--- START ---

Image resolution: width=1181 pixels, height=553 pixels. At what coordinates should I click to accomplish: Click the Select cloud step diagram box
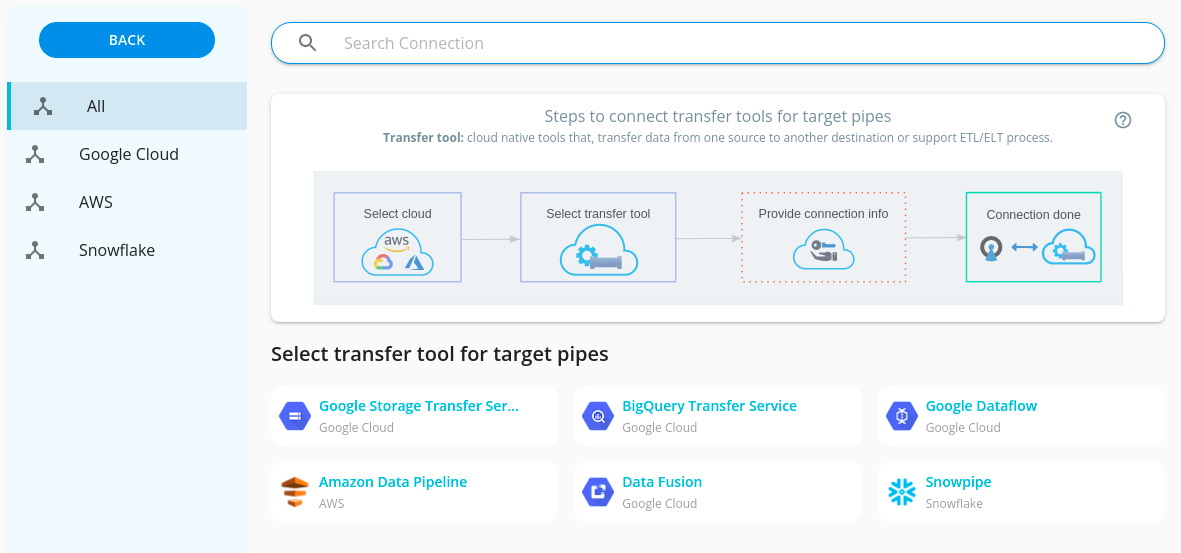(x=398, y=237)
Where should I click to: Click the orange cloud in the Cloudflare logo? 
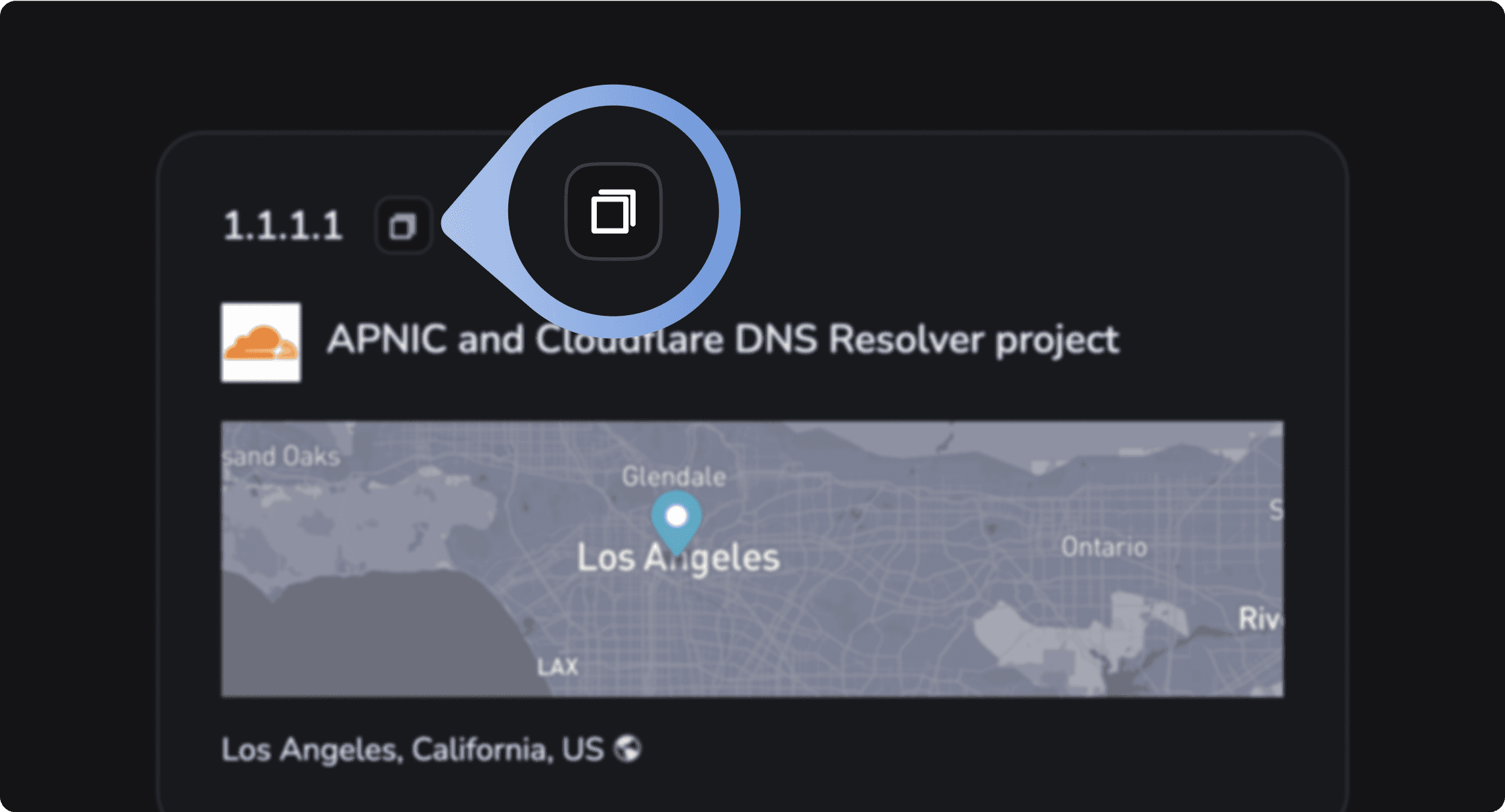(261, 341)
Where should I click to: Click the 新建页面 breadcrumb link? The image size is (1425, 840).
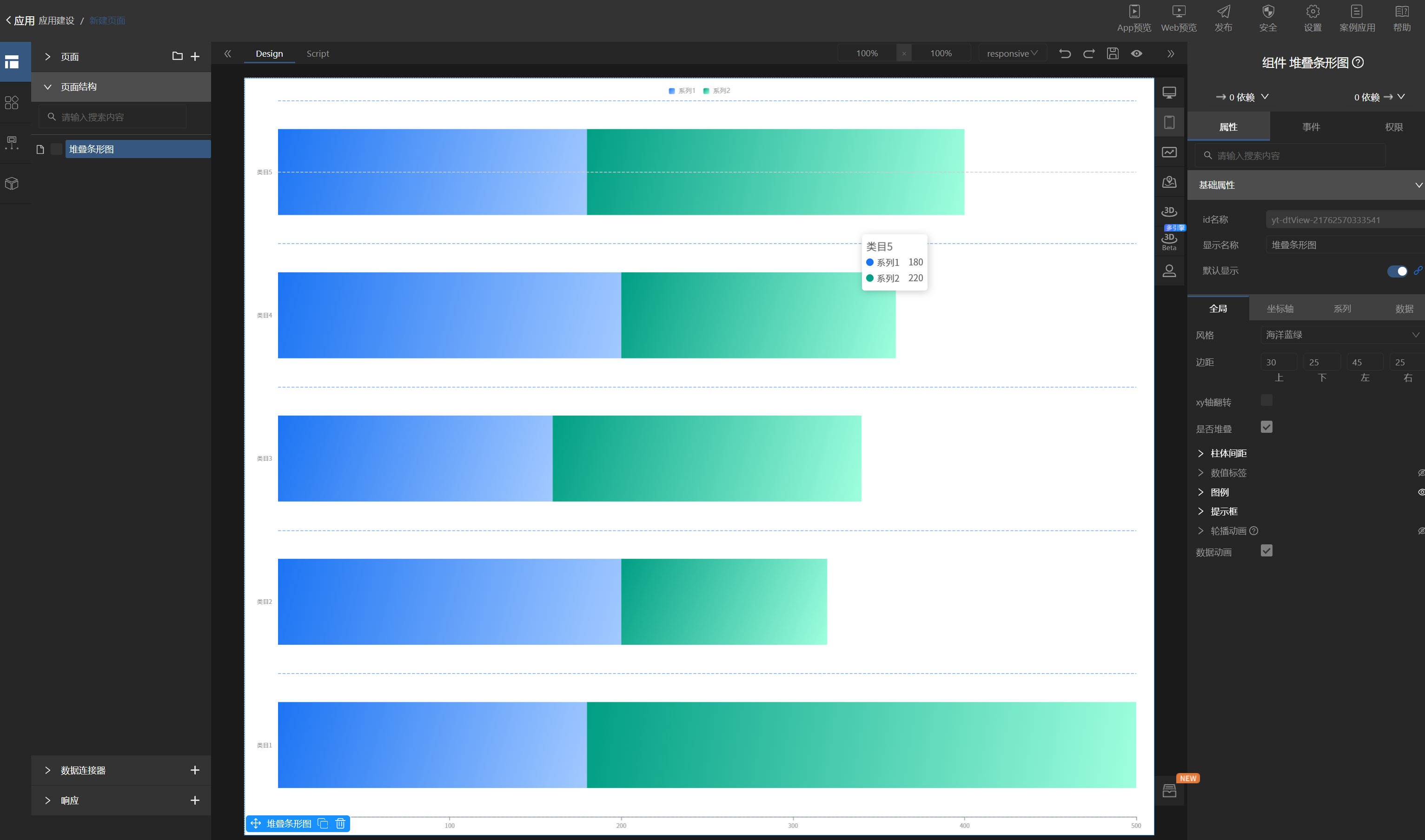107,21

--- END ---

▸ Work task:
Give the records back exactly. Leave the pictures out.

▸ Problem solution:
Image resolution: width=1181 pixels, height=553 pixels. At what coordinates should I click to accomplish: Click the Select cloud step diagram box
(x=398, y=237)
Where should I click to: Click the orange cloud in the Cloudflare logo? 
(261, 341)
Where should I click to: Click the 新建页面 breadcrumb link? The image size is (1425, 840).
107,21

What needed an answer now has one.